A PROPOS DE REMEDES PIRES QUE LE MAL.

Il est de bon ton dans certains milieux politiques de s'alarmer de la dette publique de la France qui va en augmentant.

Bien entendu il s'agit pour ces milieux de ne pas faire supporter cette dette et surtout son remboursement par les générations futures, à savoir nos enfants et petits enfants.

Ils ont comme les illusionnistes écologistes qui prétendent sauver la planète avec le pacte de grenelle sur l'environnement, le sommet de Copenhague et d'autres billevesées comme par exemple la décroissance.

La dette publique n'est pas un mal en soi et d'autres pays en ont une pire que celle de la France, les USA par exemple.

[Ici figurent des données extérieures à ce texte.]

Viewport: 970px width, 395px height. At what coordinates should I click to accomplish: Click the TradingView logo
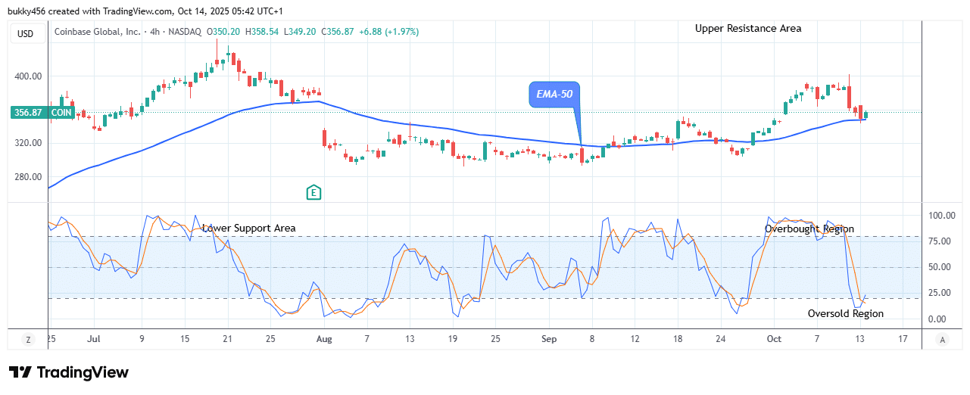69,372
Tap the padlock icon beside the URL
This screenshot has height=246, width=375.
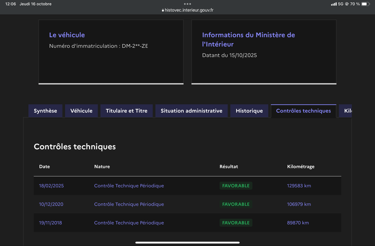pyautogui.click(x=163, y=10)
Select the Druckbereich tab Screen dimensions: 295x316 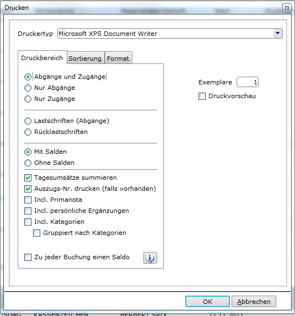pyautogui.click(x=42, y=58)
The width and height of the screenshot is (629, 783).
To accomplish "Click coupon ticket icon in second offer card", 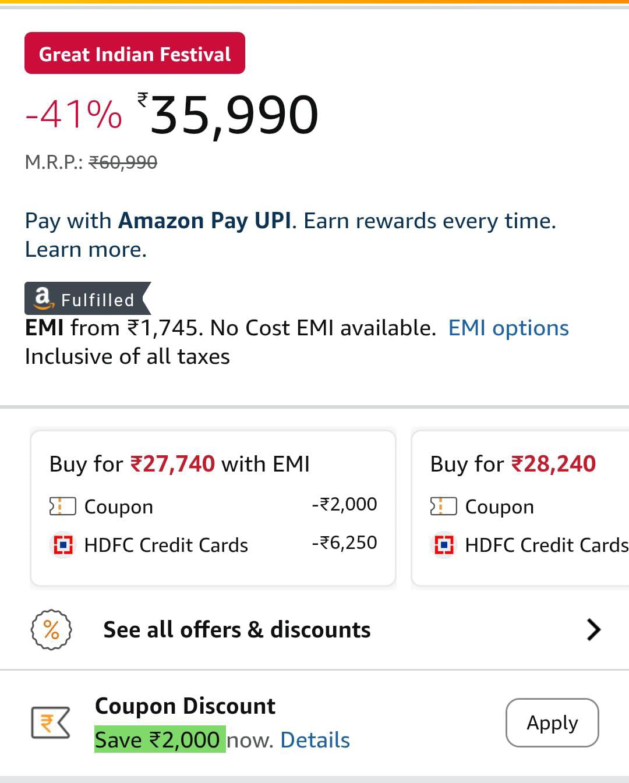I will (x=443, y=506).
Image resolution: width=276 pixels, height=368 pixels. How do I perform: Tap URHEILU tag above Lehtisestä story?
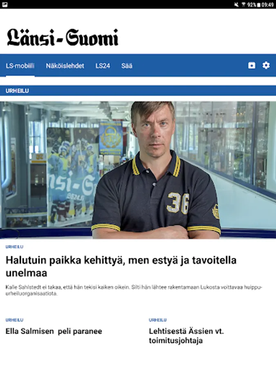coord(157,320)
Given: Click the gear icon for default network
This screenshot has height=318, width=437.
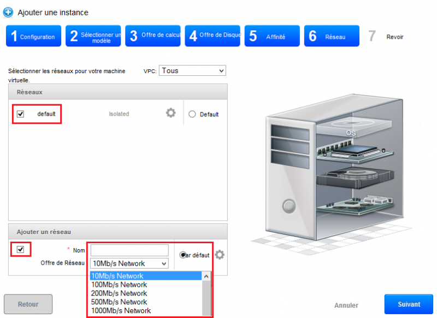Looking at the screenshot, I should pyautogui.click(x=171, y=113).
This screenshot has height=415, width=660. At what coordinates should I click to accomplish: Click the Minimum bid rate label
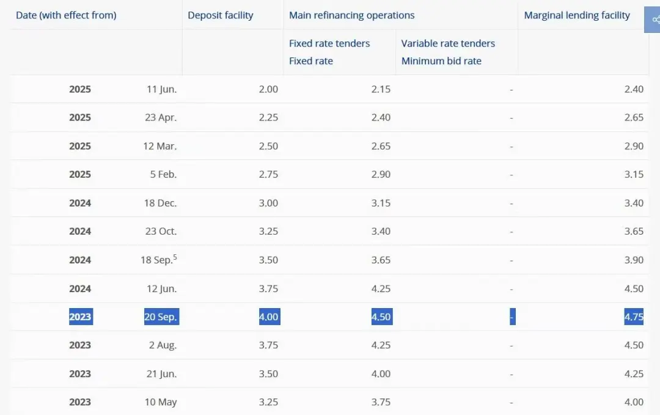coord(441,61)
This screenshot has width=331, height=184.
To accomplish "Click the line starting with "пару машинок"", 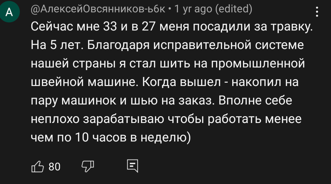I will coord(161,101).
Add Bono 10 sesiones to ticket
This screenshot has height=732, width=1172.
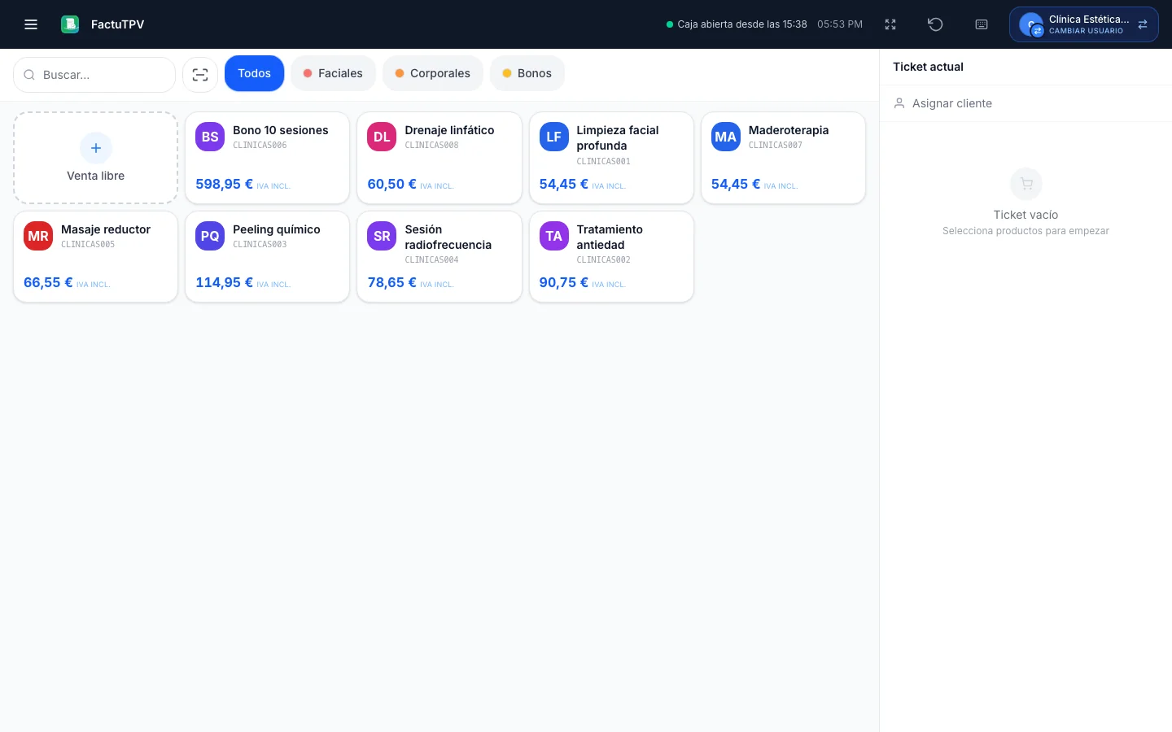[x=267, y=158]
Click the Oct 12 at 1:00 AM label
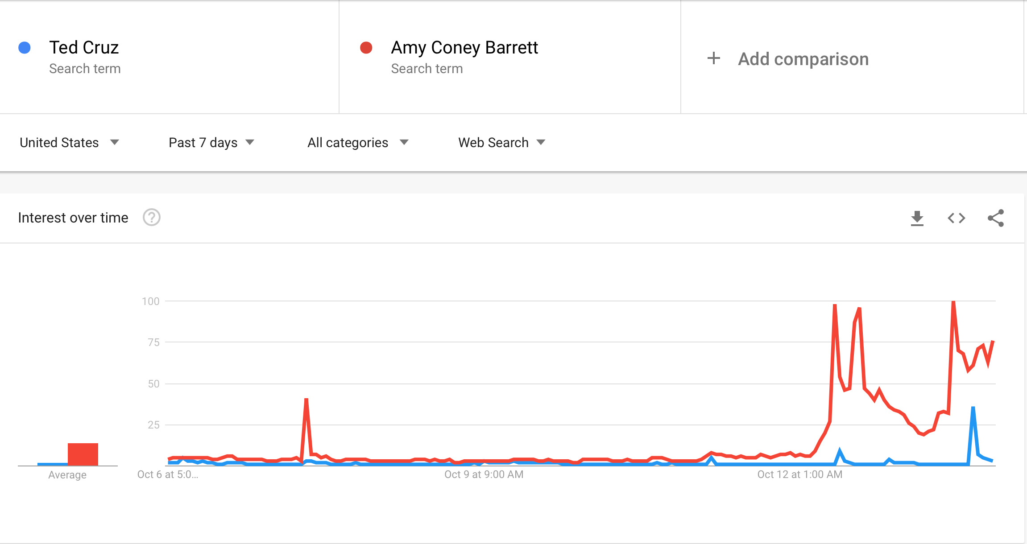 click(x=799, y=474)
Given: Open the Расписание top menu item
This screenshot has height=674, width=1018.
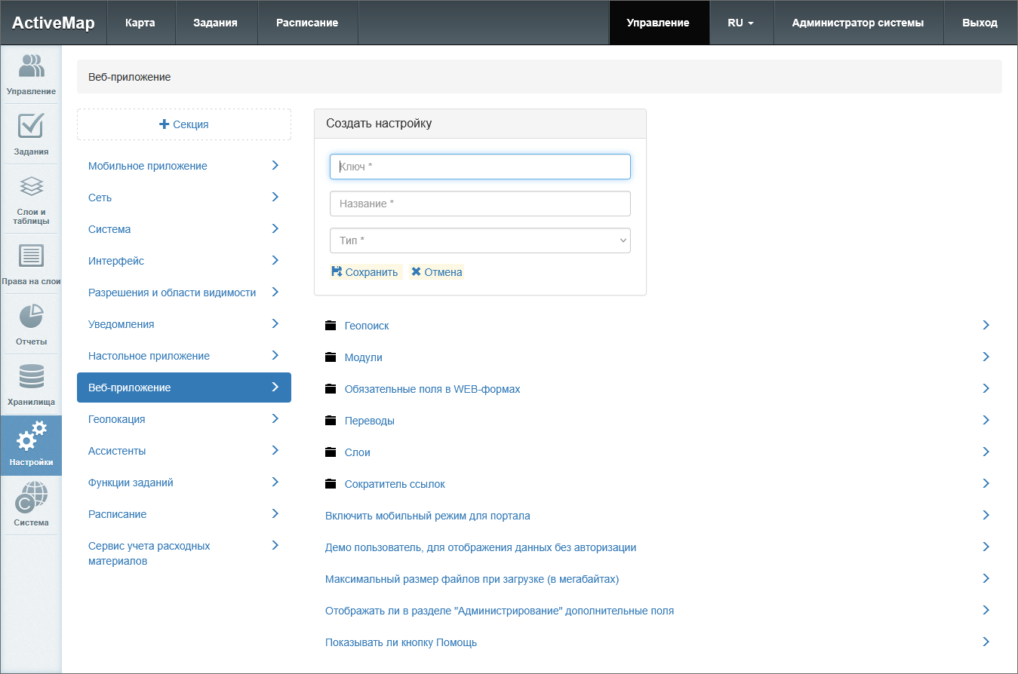Looking at the screenshot, I should pyautogui.click(x=307, y=23).
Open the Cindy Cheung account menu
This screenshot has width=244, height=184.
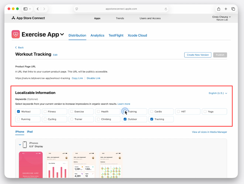[221, 17]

Tout dépend à quoi sert cet endettement.

Pour la France il est clair que la dette sert en grande partie à sauvegarder le pacte social ou si l'on préfère " le modèle social français".

L'urgence à l'heure actuelle n'est donc pas de résorber cette dette mais bien plutôt de faire face aux effets et aux conséquencres de la crise du système capitaliste.

Nous ne suivrons donc pas les pleureuses du Parti Socialiste, du MODEM et des Verts dont la religion , le dogme est d'augmenter les impôts.

En effet pour purger la dette publique il faudrait multiplier les impôts sur le revenu par 4 et l'impôt sur la fortune par 3.

On imagine les conséquences catastrophiques sur l'investissement et sur l'emploi dans notre pays.

On ne peut qu'approuver les déclarations du Président de la République pour qui il n'est pas question d'augmenter les impôts, ce qui entraîne la grande fureur des socialistes, qui , à l'instar de Georges MARCHAIS , veulent " faire payer les riches" et supprimer le pauvre bouclier fiscal qui ne représente qu'un goutte d'eau dans notre dette.

Mais il est vrai que quand on est dans l'opposition la démagogie est une qualité, tout au moins pour le PS.

Toutefois il serait bon que Nicolas Sarkozy renonce à la taxe carbone instituée pour satisfaire à une certaine mode écologiste.

Nous suivrons donc ce dossier attentivement.